TEXT SEGMENT section start

Toxic tort cases involving dangerous exposure from decades earlier can be rife with problems linking the allegedly toxic product to your client's disease. In some cases, you'll have to ask jurors to infer connections based on limited documentary evidence and no "smoking gun" proof. James Ferraro was faced with a similar situation in a mesothelioma suit against Georgia Pacific, but, in a closing that connected the dots from wallboard to his client's cancer, won an eight-figure verdict.
Ferraro's client, Roy Taylor, developed mesothelioma decades after working as a painting supervisor on a 1970s-era building development project in Saudi Arabia. Taylor sued Georgia Pacific, makers of the wallboard and joint compound allegedly used on the project, claiming asbestos in the compound caused his cancer.
While shipping records showed massive amounts of wallboard were sent to Jeddah, Saudi Arabia during the project's time frame, only one invoice for 720 buckets of joint compound shipped to the area was produced. That invoice was potentially insufficient by itself to connect Georgia Pacific's product to Taylor's mesothelioma.
During his closing argument, Ferraro detailed how the company's wallboard and joint compound were "intertwined," walking jurors through a 1970s-era Georgia Pacific sales brochure that showed joint compound was required for the company's wallboard. "Who buys wallboard from Georgia Pacific and doesn't buy their joint compound? Come on, think about it, who does that?" Ferraro asked. "It's sold as a system."

TEXT SEGMENT section end
EXERCISE DATA section start

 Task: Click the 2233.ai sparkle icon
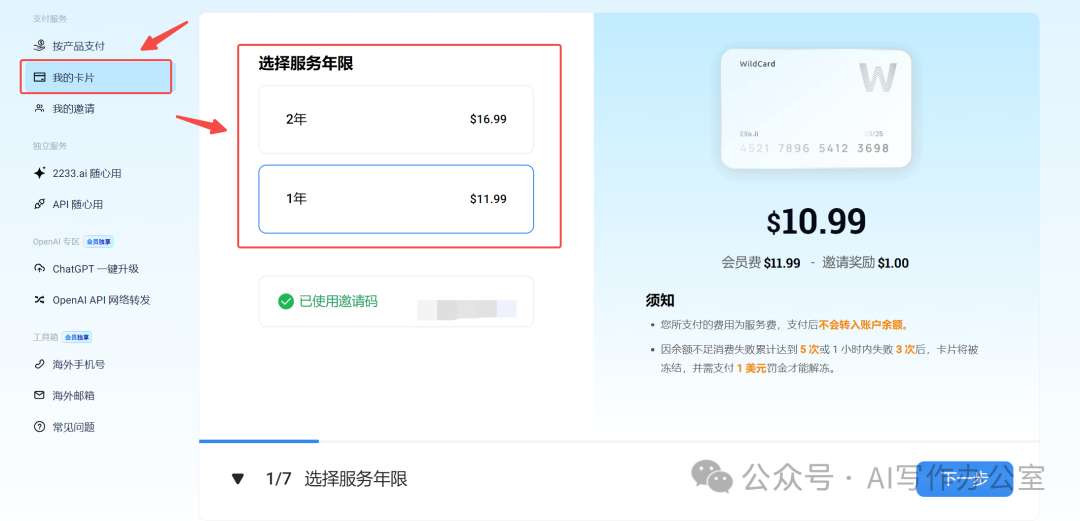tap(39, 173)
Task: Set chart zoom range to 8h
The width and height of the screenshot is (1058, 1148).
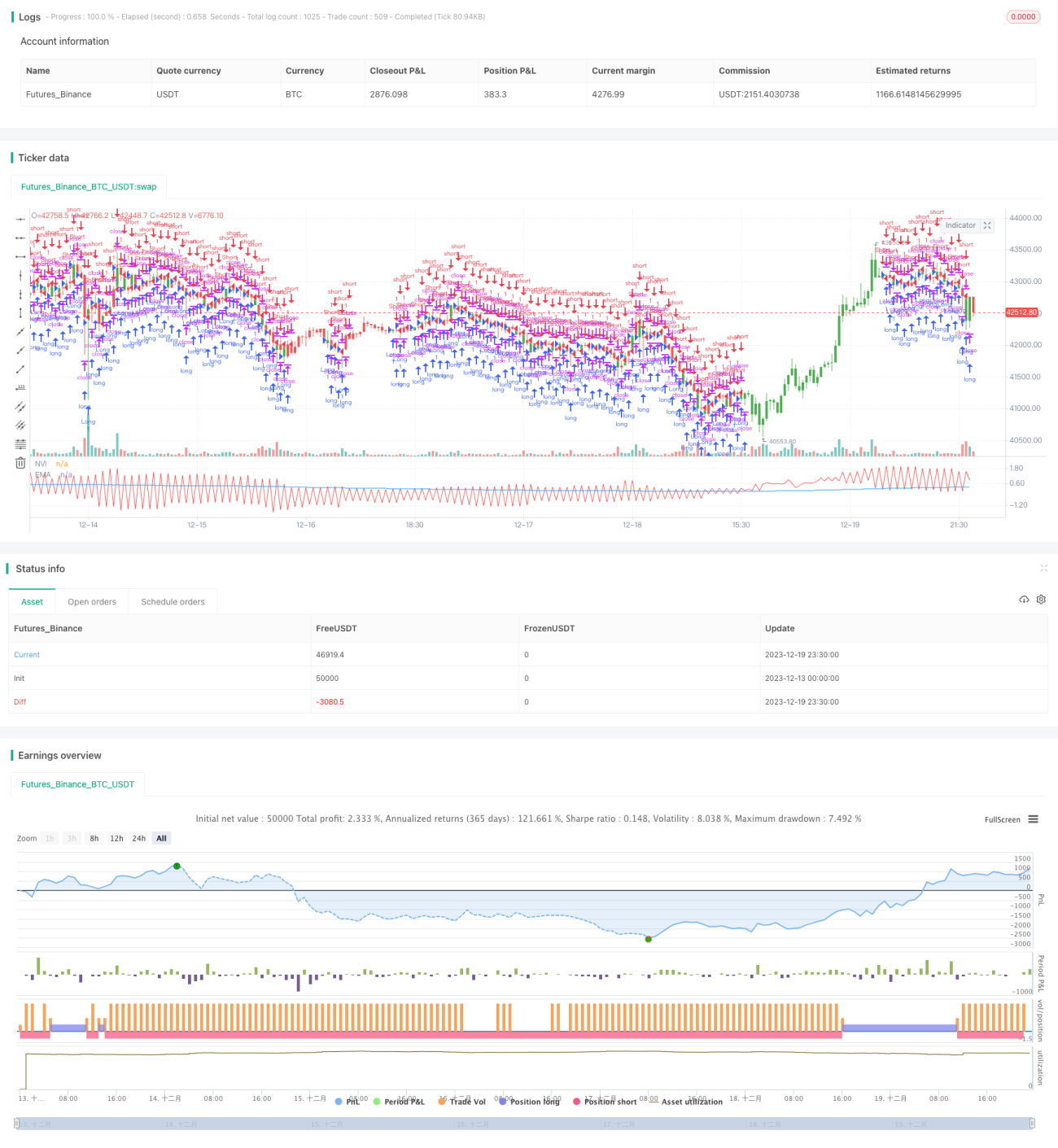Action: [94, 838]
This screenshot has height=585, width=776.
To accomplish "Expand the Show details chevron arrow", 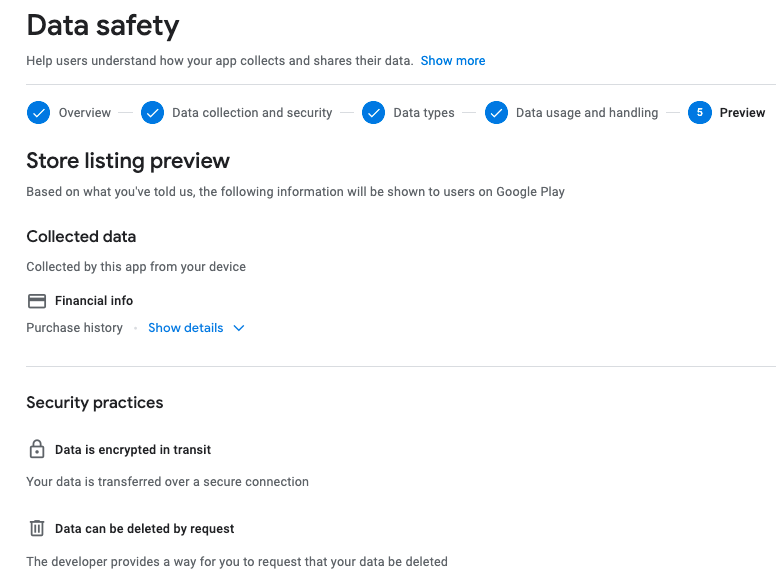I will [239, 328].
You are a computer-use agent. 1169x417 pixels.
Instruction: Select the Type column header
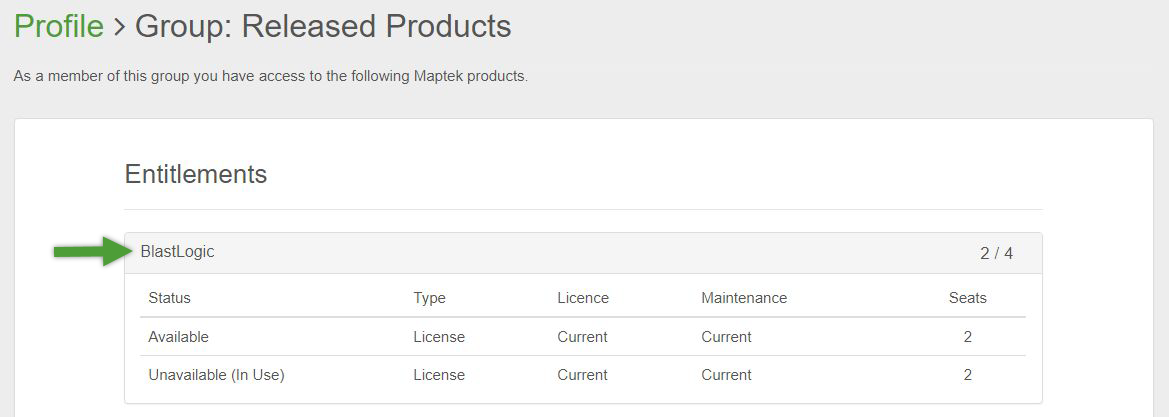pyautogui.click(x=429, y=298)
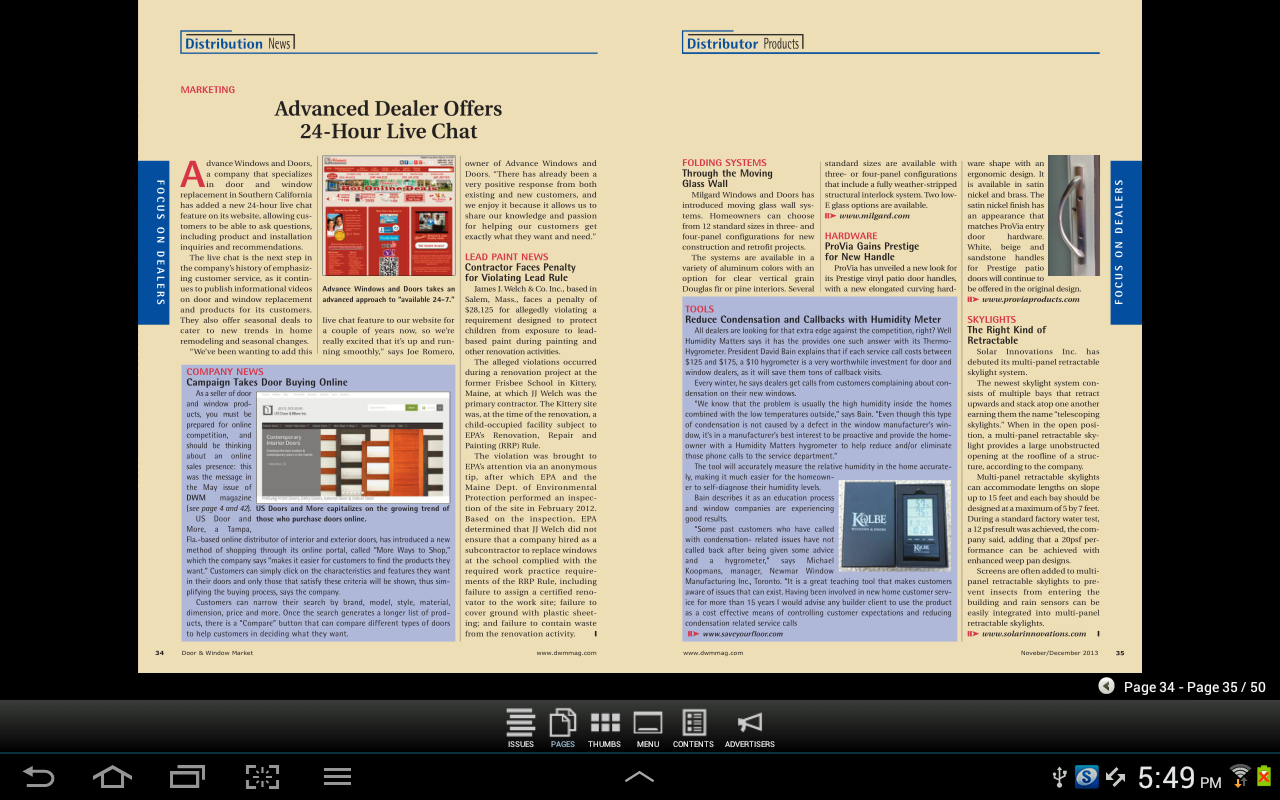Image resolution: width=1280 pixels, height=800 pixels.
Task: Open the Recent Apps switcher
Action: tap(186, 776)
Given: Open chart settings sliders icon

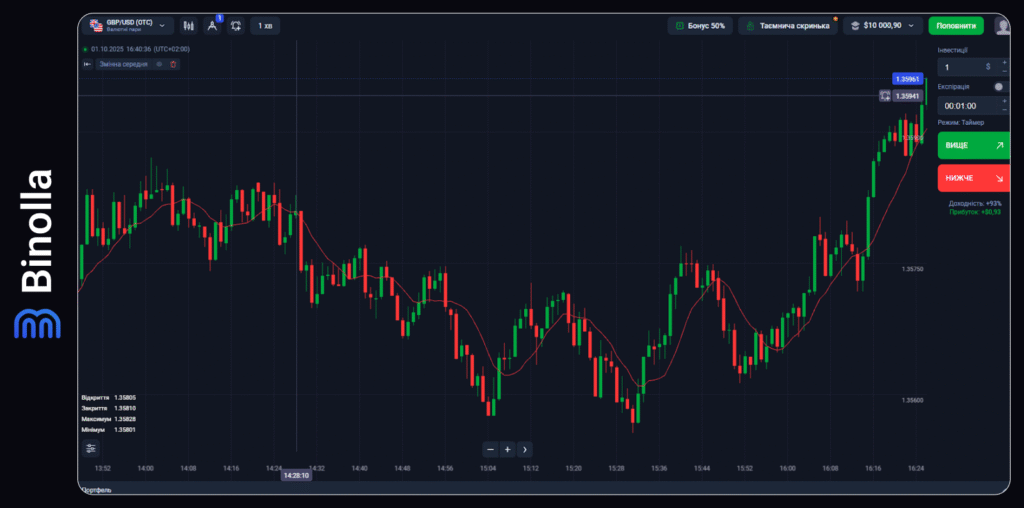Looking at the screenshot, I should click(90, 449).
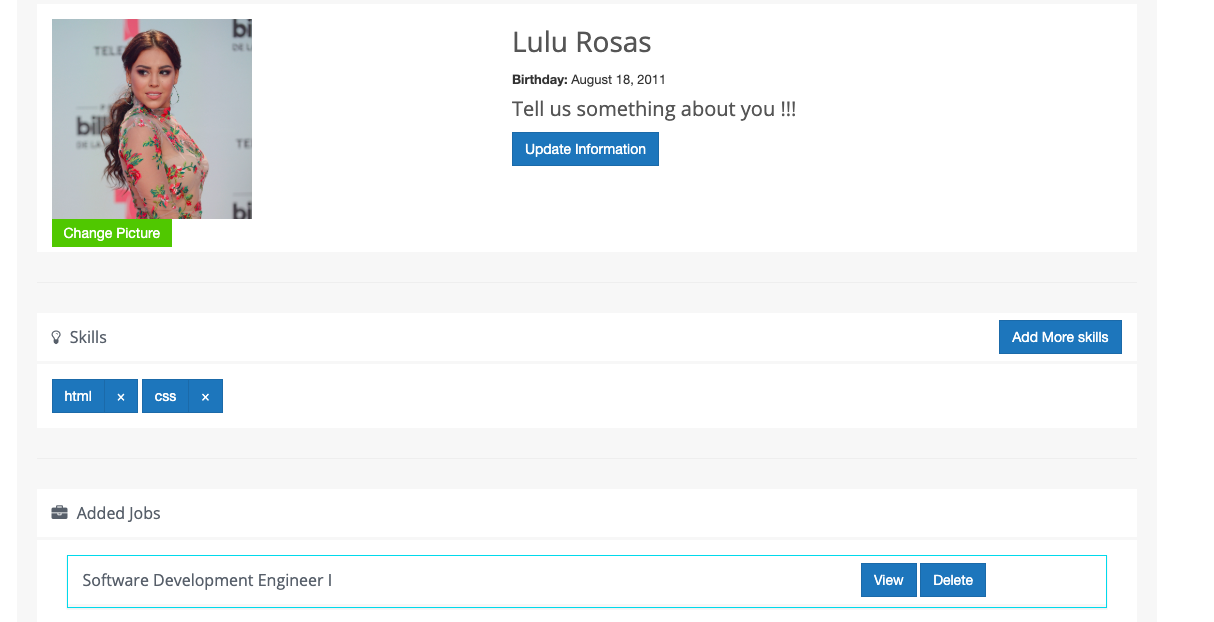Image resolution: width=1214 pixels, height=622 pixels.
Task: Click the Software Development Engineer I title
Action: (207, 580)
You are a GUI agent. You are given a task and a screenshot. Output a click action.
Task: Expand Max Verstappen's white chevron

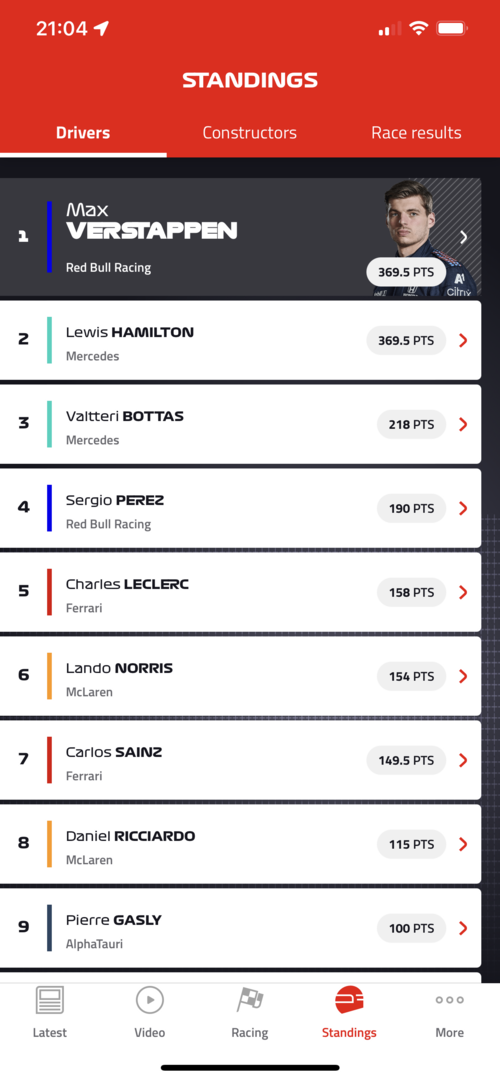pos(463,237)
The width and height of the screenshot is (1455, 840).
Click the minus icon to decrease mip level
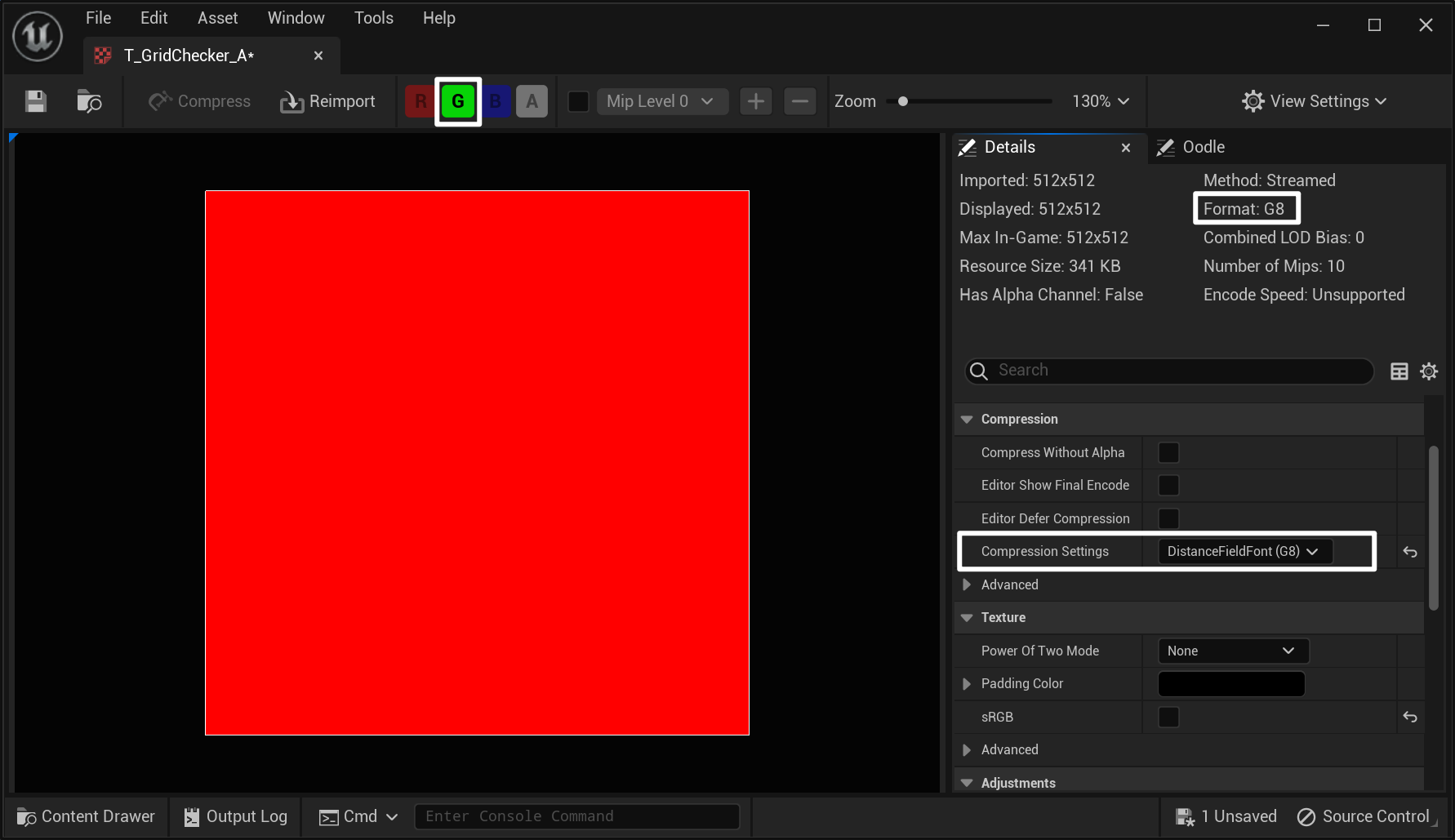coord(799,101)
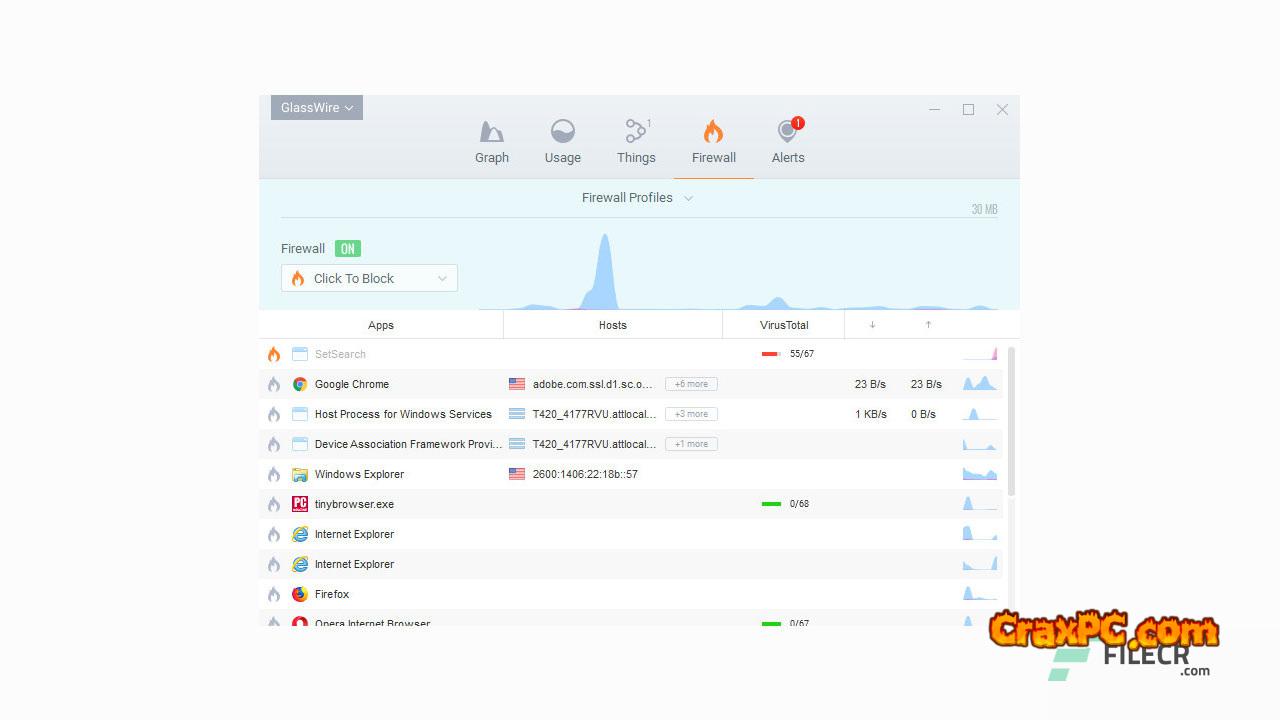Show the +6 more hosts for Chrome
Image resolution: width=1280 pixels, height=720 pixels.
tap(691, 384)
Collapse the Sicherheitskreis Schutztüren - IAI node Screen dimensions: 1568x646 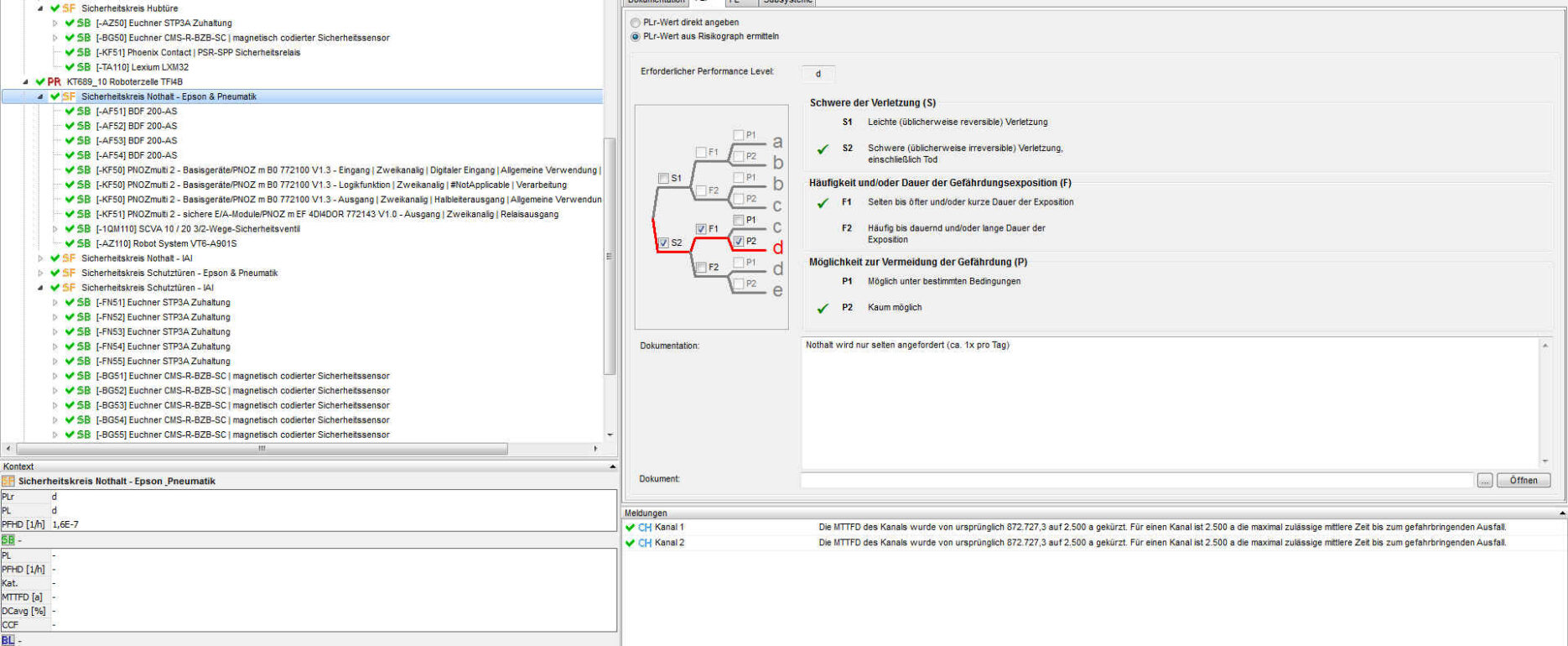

EXERCISE DATA section end

## YOUR OBJECTIVE
Continue the article on James Ferraro's closing argument in the Georgia Pacific mesothelioma case, picking up right after its final sentence.

## RESULT
While Ferraro implored the jury to use its common sense as to the amount of Georgia Pacific joint compound likely used on the project, he also raised a note of suspicion at the reason behind the difference in invoices. The invoices, Ferraro explained, showed "big shipments... of wallboard, which is cute because the wallboard doesn't have asbestos in it, it's the joint compound that does. So you've got tons and tons and tons this wallboard going to Jeddah, but only 720 buckets of joint compound. They must've had a really, really bad salesman on that one."
Ferraro's closing helped jurors make the logical leap from Georgia Pacific's documented construction materials to Taylor's mesothelioma, and it set up a $17 million verdict against the company.